An example of circumvention of labor laws is hiring independent contractors so that the employer won't have to pay or give benefits that are mandated by the labor laws, when, in fact, the "independent contractors" are actually employees under the law.

How to Differentiate an Employee from an Independent Contractor

The four-fold test is used to determine whether a person is an employee or an independent contractor. In Alba vs. Espinosa, et. al (G.R. No. 227734, 9 August 2017), the Supreme Court asked the following questions to resolve the case before them:

1. Does the employer have the power to select and hire an employee?

2. Does the employer pay wages?

3. Does the employer have the power to dismiss the employee?

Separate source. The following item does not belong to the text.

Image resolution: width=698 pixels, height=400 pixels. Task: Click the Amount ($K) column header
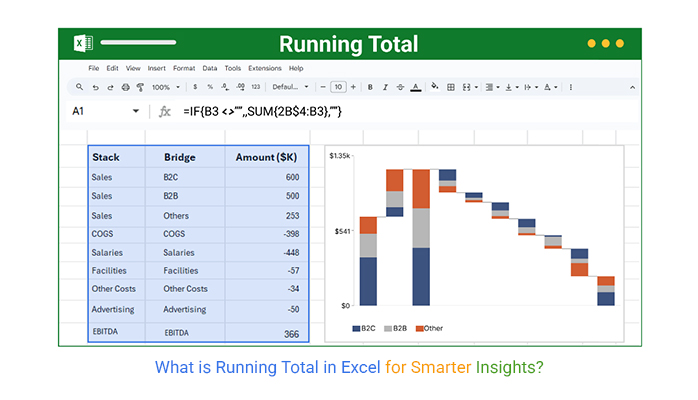pyautogui.click(x=266, y=157)
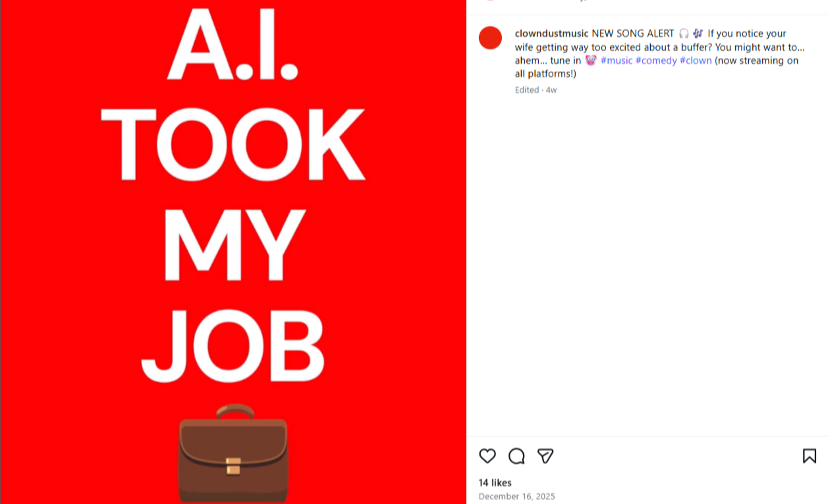This screenshot has width=828, height=504.
Task: Click the musical notes emoji in the caption
Action: pos(698,34)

4. Does the employer have the power to control the employee's conduct? Specifically, does the employer have the power to control both the end or the goal and the manner and means to achieve the end or the goal?

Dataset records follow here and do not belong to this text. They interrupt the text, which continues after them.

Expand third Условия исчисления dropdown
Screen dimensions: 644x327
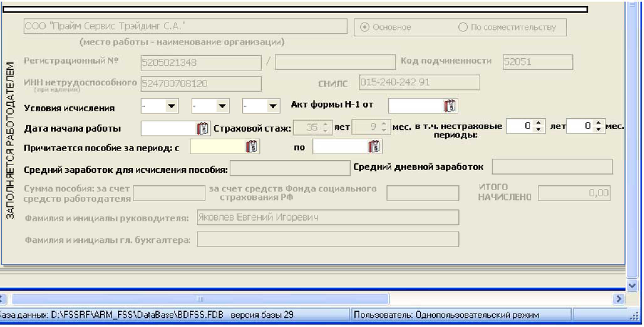(273, 106)
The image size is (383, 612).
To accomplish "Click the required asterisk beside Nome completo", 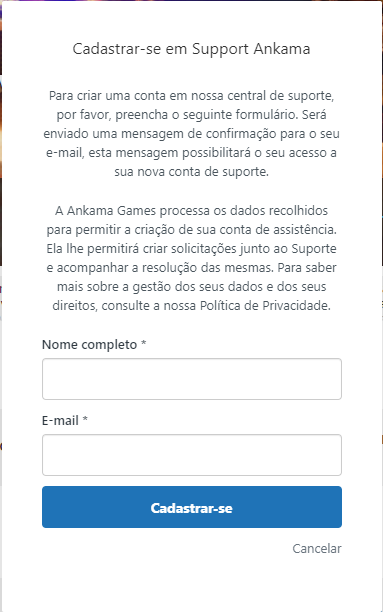I will tap(144, 343).
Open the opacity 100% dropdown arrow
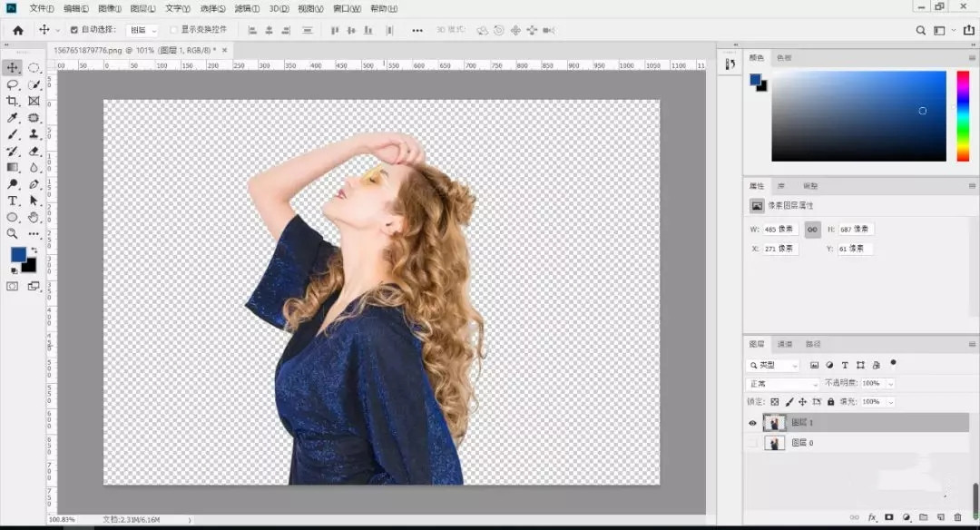980x530 pixels. [890, 384]
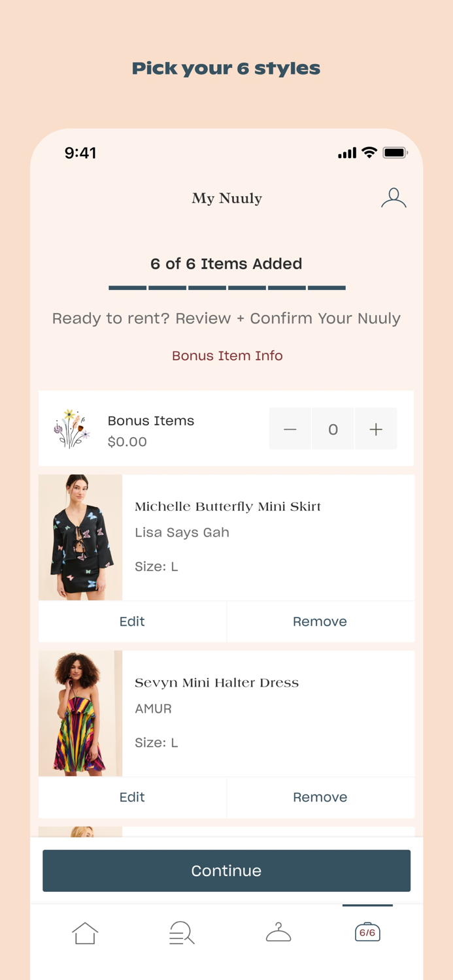The height and width of the screenshot is (980, 453).
Task: Open the 6/6 bag icon
Action: click(367, 932)
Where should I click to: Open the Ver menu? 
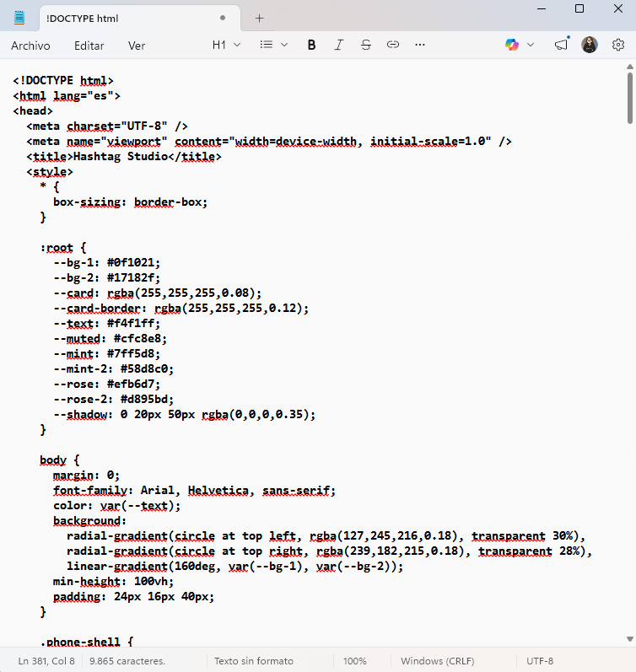click(137, 46)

If the answer is "yes" to all the questions, then an employer-employee relationship exists. If an employer-employee relationship exists, then one person is an employer and the other is an employee. If an employer-employee relationship does not exist then their relationship could be that of a client and an independent contractor. This guide will explain each of the tests in detail.

Power to Select and Hire

The power to select and hire employees is a pretty straight-forward test. If a person or organization, such as a corporation or a partnership, has the power to choose who will work for them, then they have the power to select and hire employees.

Payment of Wages

The test of whether wages are paid is also straight-forward. However, it should be noted that the name by which the "wages" are called or the method of computing the wages is not the basis of an employer-employee relationship.

For example, a person who gets paid for every button that they sew and a person whose job is to sew buttons for 8 hours a day, regardless of their output, may both be considered employees.

Power to Dismiss

The power to dismiss asks the question: "does the employer have the power to dismiss an employee?" Dismissing an employee is basically telling an employee that they no longer work for the employer and so the employer-employee relationship is terminated.

Power to Control

The power to control is the most important test in determining whether there is an employer-employee relationship. It is usually called the "control test". In determining whether there is an employer-employee relationship, the power to control must relate to both the end or the goal and the method and manner of achieving the end or goal.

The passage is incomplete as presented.